Democracy under siege: renewed liberalism or a different path for the Global South?
As the Communist bloc in Eastern Europe collapsed in 1989, US commentator Francis Fukuyama famously asked whether we were now at the ‘End of History’, entering a new era in which the Western model of liberal democracy would become universal. Nearly 30 years on, liberal democracy is under strain, thanks to the upsurge of different forms of populism across the world. Even within those countries that have championed liberal values, such as the United States or Western European states, protectionist views of the world have become stronger during the past two years, seemingly at odds with a liberal, rules-based world order.
The Economist’s recent manifesto for renewing liberalism acknowledges the remarkable results that society has achieved due, in part, to the stability, openness and freedom provided by liberal democracies. It points out that in 175 years, global life expectancy ‘has risen from a little under 30 years to over 70. The share of people living below the threshold of extreme poverty has fallen from about 80 per cent to eight per cent and the absolute number has halved, even as the total living above it has increased from about 100million to over 6.5 billion.’ Liberal democracy appears to be a major success story.
However, the manifesto also concedes that liberal democracy ‘faces a looming challenge’ in promising a better future rather than relying on its past benefits. In this regard, diverse voices representing the Global South – from within governments, scholars and the wider population – have in recent years argued that liberal democracies have not fulfilled their promises. The economist Dambisa Moyo argues, for instance, that democracies have failed in producing economic growth and that reform is needed to produce the right results. Another example is the support for democracy in Latin America which, according to Latinobarómetro’s 2017 report, has fallen for the fifth year in a row, down to 53 per cent.
Such disenchantment with liberal democracies has been reflected during the twenty-first century in the way radical regimes – such as Venezuela or Turkey – that have been accused of being autocratic can still present themselves as representing the popular will. We have also witnessed the proliferation of diverse democratic instruments such as referendums that can be seen to be undermining representative democracy and imposing a tyranny of the majority.

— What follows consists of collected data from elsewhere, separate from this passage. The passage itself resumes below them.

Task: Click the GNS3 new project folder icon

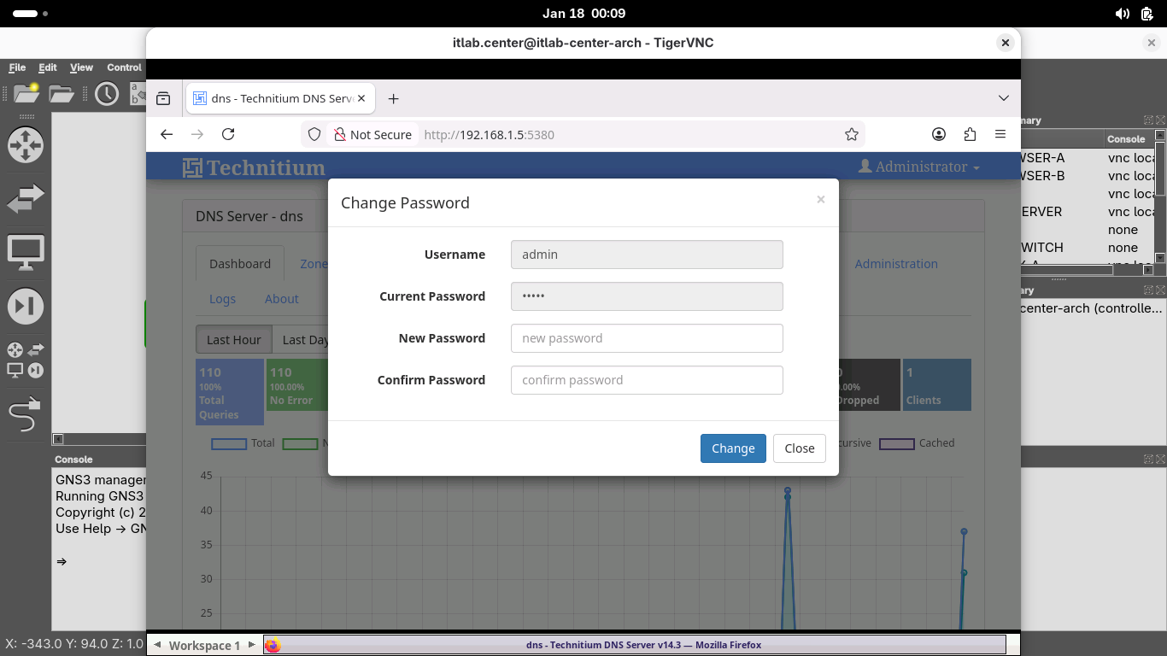Action: tap(26, 93)
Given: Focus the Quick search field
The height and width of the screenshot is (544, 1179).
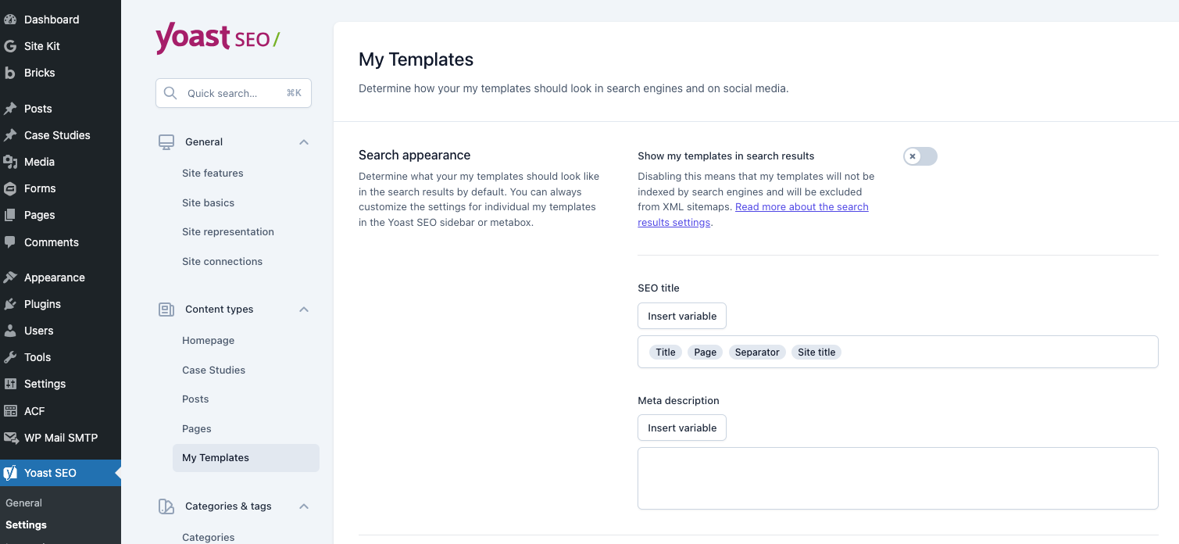Looking at the screenshot, I should [x=234, y=93].
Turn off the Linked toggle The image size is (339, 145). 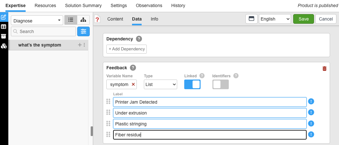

Moreover, the increasing influence of China in some of the regions of the Global South suggests that there is unlikely to be a revival of liberal democracy soon. Leading figures and electoral candidates in countries such as Peru and, more recently, Brazil seem to be looking back with nostalgia to undemocratic regimes of the past. Even one of the most important movements to acquire liberal values and rights, the Arab Spring, has been followed by what some scholars have called an Arab Winter, due to the reinforcement of anti-democratic government since.
How should the Global South react to these shifts in liberal paradigms from some of the developed countries? Should developing or underdeveloped economies try to find their own development path? Should they stick to the liberal-democratic ideal and help to promote a renewed liberalism? Can the Chinese model turn into a new paradigm that sacrifices liberal values for economic gains?